On quitting smoking:

[They say] "smoking doesn't really ward off boredom and stress; it only appears to do so, and it actually increases stress." Well, appearing to do so isn't bad, as illusions go, and if I find that a smoke and a drink help to make other people even seem less boring, then to that extent I have found an ally for life. Plus which, stress works for me and I wouldn't be without it.

That evening I had dinner at an organic restaurant where everything was made out of vegetation, just to see how that would feel without a cigarette, and drank about three pints of cold sake to make up for it. Didn't light up until well past midnight.

On his new pearly white gnashers and nail-biting:

But, once Dr. Lituchy had whitened and straightened and bonded my teeth, I no longer had the crooked and jagged snaggle-fangs that enabled me to get a purchase on my fingertips and to work the jaws in that nice crisp and crunchy action that makes all the difference. All of a sudden I was buying nail files at the pharmacy and buffing away at oval extremities that for the first time in half a century looked as if they belonged to a human. (Tiring of this rather feminine activity, I now go to a gay Vietnamese manicurist in my hood and fight to keep the expression "handjob" out of my mind as he fusses away over my paw-like mitts.)

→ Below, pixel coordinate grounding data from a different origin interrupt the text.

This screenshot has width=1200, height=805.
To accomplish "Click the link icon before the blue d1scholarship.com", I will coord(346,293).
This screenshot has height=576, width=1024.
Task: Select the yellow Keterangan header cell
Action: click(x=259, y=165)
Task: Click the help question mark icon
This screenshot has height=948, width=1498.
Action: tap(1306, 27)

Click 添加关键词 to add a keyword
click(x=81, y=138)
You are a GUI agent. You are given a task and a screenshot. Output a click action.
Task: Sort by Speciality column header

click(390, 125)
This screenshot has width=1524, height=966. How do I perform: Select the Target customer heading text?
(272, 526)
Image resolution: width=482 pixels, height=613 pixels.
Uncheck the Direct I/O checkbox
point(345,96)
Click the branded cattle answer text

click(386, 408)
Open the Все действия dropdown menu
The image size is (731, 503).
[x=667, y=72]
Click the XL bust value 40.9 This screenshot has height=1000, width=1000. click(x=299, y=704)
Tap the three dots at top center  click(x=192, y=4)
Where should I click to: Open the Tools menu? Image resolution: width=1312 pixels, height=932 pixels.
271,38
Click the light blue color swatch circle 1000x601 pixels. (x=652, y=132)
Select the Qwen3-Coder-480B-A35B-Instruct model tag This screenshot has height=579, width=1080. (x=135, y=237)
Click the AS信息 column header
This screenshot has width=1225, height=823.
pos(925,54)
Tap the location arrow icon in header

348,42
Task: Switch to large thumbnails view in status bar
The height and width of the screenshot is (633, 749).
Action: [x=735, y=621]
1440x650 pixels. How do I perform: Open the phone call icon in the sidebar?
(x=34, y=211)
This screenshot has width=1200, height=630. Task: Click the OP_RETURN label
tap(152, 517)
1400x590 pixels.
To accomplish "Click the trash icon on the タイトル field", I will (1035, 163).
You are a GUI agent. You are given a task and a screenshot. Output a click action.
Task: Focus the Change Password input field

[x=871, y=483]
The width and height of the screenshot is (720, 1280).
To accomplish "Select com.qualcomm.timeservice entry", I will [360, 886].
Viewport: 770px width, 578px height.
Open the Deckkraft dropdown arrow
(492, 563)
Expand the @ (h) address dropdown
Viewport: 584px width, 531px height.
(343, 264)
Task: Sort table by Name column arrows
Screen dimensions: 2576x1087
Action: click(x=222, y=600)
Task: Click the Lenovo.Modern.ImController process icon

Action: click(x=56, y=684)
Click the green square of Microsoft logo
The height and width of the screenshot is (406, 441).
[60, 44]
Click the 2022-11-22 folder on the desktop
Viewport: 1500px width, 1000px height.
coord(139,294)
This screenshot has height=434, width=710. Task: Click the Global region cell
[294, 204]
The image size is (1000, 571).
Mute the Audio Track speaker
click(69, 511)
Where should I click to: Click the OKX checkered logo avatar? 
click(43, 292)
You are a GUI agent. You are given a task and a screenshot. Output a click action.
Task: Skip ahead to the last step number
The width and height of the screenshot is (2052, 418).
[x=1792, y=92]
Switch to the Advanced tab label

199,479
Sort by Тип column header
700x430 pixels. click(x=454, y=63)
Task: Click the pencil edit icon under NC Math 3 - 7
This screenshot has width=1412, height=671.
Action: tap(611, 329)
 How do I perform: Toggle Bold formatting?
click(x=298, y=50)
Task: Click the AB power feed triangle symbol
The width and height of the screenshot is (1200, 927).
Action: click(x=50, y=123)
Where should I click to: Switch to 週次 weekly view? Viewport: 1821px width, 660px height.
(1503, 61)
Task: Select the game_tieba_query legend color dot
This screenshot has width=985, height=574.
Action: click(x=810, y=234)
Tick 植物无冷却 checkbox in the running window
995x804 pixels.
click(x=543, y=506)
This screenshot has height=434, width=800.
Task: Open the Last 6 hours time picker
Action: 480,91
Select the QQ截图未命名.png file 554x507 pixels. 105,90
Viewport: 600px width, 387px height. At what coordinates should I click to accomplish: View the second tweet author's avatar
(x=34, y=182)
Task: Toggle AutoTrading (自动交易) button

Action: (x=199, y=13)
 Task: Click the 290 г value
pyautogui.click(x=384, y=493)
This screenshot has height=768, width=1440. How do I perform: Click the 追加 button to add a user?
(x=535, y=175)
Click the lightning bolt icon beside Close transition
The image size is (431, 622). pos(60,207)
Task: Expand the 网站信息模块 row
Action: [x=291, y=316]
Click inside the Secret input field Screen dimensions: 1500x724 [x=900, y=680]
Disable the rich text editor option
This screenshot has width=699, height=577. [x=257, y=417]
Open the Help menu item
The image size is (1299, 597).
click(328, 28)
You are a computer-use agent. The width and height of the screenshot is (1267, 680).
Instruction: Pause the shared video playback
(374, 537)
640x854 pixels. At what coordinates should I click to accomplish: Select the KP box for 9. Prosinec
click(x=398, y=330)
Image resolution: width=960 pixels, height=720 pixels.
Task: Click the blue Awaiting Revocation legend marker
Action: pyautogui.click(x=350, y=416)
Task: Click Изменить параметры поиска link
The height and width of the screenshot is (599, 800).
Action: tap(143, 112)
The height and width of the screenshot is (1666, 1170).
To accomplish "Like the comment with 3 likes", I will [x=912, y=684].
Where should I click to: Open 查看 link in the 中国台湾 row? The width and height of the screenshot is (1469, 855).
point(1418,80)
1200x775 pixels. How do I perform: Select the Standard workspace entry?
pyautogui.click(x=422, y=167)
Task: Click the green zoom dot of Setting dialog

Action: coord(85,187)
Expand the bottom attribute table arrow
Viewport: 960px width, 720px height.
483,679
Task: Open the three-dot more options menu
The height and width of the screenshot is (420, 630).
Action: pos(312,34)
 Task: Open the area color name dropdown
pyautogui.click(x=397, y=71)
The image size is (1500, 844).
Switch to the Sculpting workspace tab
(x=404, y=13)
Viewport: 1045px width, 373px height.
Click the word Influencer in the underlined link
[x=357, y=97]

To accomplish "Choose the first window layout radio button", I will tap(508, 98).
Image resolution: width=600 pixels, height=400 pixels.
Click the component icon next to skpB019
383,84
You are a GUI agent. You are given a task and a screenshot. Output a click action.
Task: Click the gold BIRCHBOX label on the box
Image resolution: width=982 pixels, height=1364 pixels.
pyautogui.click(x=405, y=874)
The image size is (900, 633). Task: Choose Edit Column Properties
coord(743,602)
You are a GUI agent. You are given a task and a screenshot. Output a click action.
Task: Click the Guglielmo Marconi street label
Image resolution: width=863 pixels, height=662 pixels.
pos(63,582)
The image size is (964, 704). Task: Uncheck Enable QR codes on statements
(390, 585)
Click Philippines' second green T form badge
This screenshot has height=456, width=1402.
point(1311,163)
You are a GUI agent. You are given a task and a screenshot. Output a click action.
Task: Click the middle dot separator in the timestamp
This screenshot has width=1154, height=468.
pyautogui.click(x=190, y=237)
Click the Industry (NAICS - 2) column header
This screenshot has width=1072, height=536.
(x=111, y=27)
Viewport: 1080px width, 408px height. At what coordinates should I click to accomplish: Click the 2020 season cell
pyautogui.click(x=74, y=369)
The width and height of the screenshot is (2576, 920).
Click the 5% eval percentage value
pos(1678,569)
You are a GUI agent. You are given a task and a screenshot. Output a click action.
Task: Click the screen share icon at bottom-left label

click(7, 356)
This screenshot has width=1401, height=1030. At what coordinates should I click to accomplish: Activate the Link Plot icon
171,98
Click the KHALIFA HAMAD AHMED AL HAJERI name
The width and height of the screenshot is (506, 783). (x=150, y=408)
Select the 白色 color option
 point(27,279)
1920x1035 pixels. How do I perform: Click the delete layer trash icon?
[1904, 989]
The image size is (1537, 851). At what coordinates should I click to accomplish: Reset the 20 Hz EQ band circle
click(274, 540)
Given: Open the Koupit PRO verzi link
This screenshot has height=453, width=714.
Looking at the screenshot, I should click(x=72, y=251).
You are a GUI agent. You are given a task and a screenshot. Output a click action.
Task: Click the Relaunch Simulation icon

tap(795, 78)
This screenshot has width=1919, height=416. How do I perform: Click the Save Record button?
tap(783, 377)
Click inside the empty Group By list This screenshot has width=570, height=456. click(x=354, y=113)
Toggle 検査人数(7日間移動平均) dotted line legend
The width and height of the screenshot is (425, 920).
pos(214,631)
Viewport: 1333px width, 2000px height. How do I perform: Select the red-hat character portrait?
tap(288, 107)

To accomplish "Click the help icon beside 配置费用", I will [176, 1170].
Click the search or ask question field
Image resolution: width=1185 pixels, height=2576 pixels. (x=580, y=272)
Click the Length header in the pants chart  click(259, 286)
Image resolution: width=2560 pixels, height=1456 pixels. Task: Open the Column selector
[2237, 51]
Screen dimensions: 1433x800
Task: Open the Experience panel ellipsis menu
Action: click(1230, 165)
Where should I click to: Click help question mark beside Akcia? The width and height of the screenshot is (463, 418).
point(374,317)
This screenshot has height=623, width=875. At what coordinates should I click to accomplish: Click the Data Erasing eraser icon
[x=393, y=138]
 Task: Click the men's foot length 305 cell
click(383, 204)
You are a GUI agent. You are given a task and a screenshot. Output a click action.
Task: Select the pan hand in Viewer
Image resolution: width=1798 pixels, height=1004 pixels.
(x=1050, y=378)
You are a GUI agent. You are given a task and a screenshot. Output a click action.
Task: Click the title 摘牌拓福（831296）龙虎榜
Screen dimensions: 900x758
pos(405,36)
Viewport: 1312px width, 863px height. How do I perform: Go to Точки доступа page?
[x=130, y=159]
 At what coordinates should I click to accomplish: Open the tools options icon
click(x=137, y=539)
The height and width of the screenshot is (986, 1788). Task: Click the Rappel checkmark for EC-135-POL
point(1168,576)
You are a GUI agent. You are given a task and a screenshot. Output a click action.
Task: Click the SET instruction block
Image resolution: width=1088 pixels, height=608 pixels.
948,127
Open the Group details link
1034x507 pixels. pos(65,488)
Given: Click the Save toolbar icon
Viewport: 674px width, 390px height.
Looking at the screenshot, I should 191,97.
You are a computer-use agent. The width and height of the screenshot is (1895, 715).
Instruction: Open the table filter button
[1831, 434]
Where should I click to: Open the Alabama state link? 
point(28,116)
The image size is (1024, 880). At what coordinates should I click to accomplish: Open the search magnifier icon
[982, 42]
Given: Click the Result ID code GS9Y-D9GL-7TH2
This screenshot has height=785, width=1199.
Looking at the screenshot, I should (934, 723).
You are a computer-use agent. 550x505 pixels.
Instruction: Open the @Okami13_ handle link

On expensive workout equipment:

Then I started to hear about the rom. This device—the initials stand for "Range of Motion"—was the perfect "no excuses" invention for slothful mammals. It promised to give you a workout in just four minutes. No: it was better than that. It insisted that you never give it more than four minutes. The catch was that it cost well over $14,000, but, hey, remember that great slogan for Stella Artois beer—"Reassuringly expensive."

Hitchens mentions how he'd have to measure his life in something much more licentious than the coffee spoons used by T.S. Eliot's Prufrock. Like Hitchens, coffee is hardly my most menacing vice. Though the worst of them have long since passed through my system, I imagine they've left a bit of an imprint on my timeline. If I were to measure by an increment of something, I supppose it would be by glass of wine or shot of vodka or slice of cheese or puff of smoke... or dollop of ranch. I could go on, but I best not be too candid. And you?


Startickler said...

I think I'd have to go with my tongue. And now I won't need to go any further.

Ooh la la

figment said...

ooh la la indeed! i hadn't even thought of that, but go on and add it to my list as well. i swear there's little hope of me making it past 50. not w/o all sorts of ailments, anyway. i already have consistent pain of the knee and neck. it cannot be a good sign.